Wherever a line of the records contains "Enable", copy that line.

======== INFORMATION SUPPLIED ========

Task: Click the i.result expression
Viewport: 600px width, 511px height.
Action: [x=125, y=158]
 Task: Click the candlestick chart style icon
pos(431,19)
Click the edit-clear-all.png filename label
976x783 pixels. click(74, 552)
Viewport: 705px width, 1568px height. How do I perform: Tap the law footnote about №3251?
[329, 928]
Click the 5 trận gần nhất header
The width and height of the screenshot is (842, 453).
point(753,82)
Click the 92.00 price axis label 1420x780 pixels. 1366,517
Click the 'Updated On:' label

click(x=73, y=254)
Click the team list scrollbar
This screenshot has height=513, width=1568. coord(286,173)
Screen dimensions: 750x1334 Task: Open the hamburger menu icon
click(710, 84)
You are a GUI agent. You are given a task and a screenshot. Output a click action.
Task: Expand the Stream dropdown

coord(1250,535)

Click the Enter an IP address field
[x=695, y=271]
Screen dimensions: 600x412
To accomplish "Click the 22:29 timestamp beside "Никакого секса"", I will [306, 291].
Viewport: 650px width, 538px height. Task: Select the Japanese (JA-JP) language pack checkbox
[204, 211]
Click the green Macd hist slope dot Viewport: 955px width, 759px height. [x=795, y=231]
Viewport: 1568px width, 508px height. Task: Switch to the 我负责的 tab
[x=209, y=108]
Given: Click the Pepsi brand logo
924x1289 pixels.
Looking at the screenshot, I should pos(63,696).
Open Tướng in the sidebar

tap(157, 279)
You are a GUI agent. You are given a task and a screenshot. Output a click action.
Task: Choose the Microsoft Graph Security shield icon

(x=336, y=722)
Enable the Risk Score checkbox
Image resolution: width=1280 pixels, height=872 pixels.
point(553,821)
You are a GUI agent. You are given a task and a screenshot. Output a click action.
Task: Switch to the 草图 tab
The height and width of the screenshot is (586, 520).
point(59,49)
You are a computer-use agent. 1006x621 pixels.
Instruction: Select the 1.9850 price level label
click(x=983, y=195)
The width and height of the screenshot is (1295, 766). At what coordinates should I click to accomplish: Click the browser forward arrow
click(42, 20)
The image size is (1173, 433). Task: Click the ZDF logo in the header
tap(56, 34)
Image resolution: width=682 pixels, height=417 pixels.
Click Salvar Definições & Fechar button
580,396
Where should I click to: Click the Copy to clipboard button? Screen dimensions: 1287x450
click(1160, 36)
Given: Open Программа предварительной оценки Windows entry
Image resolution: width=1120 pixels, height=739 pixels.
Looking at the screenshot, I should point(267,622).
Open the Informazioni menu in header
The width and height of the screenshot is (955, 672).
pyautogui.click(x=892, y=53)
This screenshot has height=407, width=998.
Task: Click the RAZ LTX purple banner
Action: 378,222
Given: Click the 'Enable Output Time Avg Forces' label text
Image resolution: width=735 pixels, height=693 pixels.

========

FINAL ANSWER:
Enable the Risk Score checkbox
Given: Click the 'Enable Output Time Avg Forces' label text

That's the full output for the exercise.